Product: Red Hat Enterprise Linux 5 Reporter: Josef Bacik <jbacik>
Component: cmanAssignee: Christine Caulfield <ccaulfie>
Status: CLOSED NOTABUG QA Contact: Cluster QE <mspqa-list>
Severity: medium Docs Contact:
Priority: medium    
Version: 5.0CC: cluster-maint, o.martinez, teigland
Target Milestone: ---   
Target Release: ---   
Hardware: All   
OS: Linux   
Whiteboard:
Fixed In Version: Doc Type: Bug Fix
Doc Text:
Story Points: ---
Clone Of: Environment:
Last Closed: 2006-09-19 15:08:05 UTC Type: ---
Regression: --- Mount Type: ---
Documentation: --- CRM:
Verified Versions: Category: ---
oVirt Team: --- RHEL 7.3 requirements from Atomic Host:
Cloudforms Team: --- Target Upstream Version:
Embargoed:

Description Josef Bacik 2006-09-18 18:36:07 UTC
Description of problem:
If you setup a 2 node cluster, node1 and node2, and start cman on node1 and wait
for it to try to fence node2 because it hasn't joined within the post_join_delay
time period, if you're fence script is like mine and is messed up, fenced will
fail to fence the node and will continue trying, which is expected.  However, if
you start cman on node2, node1 will allow it to join, even though it is
currently trying to fence that node.  Everything will work perfectly, and fenced
will continue on in the background trying to fence that node.

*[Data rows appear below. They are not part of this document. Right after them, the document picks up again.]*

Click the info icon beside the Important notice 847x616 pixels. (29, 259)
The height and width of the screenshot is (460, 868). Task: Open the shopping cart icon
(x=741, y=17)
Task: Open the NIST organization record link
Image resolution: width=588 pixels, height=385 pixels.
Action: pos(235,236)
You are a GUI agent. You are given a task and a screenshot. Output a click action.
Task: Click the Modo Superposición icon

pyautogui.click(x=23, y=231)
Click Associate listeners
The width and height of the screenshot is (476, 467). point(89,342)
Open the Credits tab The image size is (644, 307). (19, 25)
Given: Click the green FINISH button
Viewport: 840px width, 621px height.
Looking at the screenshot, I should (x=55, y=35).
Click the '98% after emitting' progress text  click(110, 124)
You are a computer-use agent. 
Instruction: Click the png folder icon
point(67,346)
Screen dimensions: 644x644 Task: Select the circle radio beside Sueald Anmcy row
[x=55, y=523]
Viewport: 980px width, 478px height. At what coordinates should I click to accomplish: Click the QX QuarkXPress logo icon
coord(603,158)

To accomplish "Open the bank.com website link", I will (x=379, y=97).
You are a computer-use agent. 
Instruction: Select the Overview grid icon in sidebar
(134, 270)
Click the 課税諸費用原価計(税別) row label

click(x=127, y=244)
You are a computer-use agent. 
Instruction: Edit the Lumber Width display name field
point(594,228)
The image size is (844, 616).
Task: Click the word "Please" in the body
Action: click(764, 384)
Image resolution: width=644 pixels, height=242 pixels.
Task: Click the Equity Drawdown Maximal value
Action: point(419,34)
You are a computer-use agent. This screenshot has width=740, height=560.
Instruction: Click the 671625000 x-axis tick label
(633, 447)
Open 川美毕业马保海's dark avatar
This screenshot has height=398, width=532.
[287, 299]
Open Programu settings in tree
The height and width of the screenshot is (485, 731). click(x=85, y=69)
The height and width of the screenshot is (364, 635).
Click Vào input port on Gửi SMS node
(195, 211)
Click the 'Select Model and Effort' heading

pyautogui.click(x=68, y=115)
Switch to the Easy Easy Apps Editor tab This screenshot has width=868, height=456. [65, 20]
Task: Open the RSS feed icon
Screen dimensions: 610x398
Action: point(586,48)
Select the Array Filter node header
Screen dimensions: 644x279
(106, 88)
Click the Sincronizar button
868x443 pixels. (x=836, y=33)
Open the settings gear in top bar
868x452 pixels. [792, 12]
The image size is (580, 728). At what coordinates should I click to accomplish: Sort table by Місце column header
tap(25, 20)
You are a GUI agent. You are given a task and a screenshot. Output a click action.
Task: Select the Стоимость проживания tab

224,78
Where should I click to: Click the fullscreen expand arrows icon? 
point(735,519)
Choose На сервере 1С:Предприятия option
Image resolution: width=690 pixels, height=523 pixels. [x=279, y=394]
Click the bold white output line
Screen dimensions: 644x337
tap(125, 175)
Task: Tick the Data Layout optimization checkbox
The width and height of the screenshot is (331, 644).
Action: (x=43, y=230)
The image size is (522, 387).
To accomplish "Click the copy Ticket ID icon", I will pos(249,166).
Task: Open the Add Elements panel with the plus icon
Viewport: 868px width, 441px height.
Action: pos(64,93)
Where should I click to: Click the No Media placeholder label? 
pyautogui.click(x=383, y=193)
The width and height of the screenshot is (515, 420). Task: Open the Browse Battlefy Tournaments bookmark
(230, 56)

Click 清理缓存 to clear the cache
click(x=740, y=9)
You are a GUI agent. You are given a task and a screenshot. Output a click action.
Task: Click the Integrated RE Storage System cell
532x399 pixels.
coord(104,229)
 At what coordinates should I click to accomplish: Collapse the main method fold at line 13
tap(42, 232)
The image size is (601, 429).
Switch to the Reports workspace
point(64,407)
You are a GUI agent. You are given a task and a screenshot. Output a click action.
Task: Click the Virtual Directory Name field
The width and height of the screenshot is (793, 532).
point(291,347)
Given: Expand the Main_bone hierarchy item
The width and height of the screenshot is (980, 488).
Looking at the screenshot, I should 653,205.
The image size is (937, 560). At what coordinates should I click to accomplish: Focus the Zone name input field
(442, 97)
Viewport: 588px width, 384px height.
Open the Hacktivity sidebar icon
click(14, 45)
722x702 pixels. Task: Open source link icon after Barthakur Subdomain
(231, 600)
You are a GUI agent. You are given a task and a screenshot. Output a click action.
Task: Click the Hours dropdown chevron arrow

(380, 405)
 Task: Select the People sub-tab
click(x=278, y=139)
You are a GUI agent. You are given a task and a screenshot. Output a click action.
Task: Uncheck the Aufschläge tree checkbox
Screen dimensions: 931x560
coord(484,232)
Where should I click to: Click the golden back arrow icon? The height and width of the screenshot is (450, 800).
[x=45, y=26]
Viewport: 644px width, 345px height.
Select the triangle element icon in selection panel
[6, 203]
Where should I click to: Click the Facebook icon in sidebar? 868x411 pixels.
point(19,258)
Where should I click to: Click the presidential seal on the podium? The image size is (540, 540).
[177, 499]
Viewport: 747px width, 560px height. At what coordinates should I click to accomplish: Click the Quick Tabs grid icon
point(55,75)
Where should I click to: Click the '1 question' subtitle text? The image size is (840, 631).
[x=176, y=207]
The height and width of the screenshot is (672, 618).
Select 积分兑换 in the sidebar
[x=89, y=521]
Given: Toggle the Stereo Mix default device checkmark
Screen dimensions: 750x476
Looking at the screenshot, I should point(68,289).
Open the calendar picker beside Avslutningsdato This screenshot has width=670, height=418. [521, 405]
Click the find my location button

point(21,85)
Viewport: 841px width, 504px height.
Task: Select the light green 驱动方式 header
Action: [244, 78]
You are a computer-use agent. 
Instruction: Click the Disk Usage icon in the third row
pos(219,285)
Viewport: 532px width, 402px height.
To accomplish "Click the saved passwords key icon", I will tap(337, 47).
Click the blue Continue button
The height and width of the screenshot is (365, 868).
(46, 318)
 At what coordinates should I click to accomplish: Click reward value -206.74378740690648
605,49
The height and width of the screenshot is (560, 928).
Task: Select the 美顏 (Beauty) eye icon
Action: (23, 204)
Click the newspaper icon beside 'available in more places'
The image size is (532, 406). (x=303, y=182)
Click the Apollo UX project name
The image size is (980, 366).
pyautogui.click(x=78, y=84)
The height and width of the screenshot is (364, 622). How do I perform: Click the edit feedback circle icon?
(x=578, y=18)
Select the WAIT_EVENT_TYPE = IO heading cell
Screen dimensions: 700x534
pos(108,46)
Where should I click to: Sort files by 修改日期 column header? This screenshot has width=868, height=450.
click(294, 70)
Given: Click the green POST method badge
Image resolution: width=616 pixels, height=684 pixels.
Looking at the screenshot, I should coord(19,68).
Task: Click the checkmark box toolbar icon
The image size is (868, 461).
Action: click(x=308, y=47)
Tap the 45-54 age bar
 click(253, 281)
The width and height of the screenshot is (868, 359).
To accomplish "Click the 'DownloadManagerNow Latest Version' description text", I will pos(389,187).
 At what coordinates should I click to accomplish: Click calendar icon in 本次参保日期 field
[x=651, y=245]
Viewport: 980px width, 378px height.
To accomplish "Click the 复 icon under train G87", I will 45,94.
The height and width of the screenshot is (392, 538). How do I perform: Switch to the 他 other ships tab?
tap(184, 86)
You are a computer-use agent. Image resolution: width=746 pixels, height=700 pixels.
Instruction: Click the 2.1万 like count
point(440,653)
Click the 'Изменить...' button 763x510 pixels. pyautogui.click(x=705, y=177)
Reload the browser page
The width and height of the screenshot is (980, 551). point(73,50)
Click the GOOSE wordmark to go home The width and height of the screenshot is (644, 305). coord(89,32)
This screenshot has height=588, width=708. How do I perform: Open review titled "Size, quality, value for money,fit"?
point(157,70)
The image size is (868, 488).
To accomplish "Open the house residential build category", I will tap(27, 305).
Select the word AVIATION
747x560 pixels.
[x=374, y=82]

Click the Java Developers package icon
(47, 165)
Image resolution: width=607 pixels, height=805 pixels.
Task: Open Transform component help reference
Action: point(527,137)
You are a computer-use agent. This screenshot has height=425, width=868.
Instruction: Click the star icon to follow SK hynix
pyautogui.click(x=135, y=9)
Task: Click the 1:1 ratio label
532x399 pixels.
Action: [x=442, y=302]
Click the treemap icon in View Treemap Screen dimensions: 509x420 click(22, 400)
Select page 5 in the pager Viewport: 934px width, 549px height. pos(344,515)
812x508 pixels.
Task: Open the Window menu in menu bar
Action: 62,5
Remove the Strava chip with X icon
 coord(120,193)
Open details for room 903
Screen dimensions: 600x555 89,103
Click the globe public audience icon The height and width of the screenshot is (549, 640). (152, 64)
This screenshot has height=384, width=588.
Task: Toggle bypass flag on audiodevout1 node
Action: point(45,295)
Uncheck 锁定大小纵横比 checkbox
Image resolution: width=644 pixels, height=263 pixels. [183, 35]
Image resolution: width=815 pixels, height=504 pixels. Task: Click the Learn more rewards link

Version-Release number of selected component (if applicable):
[root@rh3cluster1 ~]# rpm -q cman
cman-2.0.15-3.fc6

How reproducible:
Every time

Steps to Reproduce:
1.start cman on node1, wait until it starts to try and fence node 2
2.make sure your fence script will fail to fence the node
3.start cman on node2
  
Actual results:
Node2 will join properly and it will work

Expected results:
node2 shouldn't be allowed to join until the fencing script succeeds.

Additional info:
This is how RHEL4 works and I assume is the correct behavior.  I'm going to try
on 2.0.16 when it finishes getting built, and if its no longer a problem I will
close this ticket.

Comment 1 Christine Caulfield 2006-09-19 07:18:13 UTC
Joining the cluster is fine. What should /not/ happen is that an unfenced node
re-joins the fence domain.

That would be a bug in the fencing daemon I suspect.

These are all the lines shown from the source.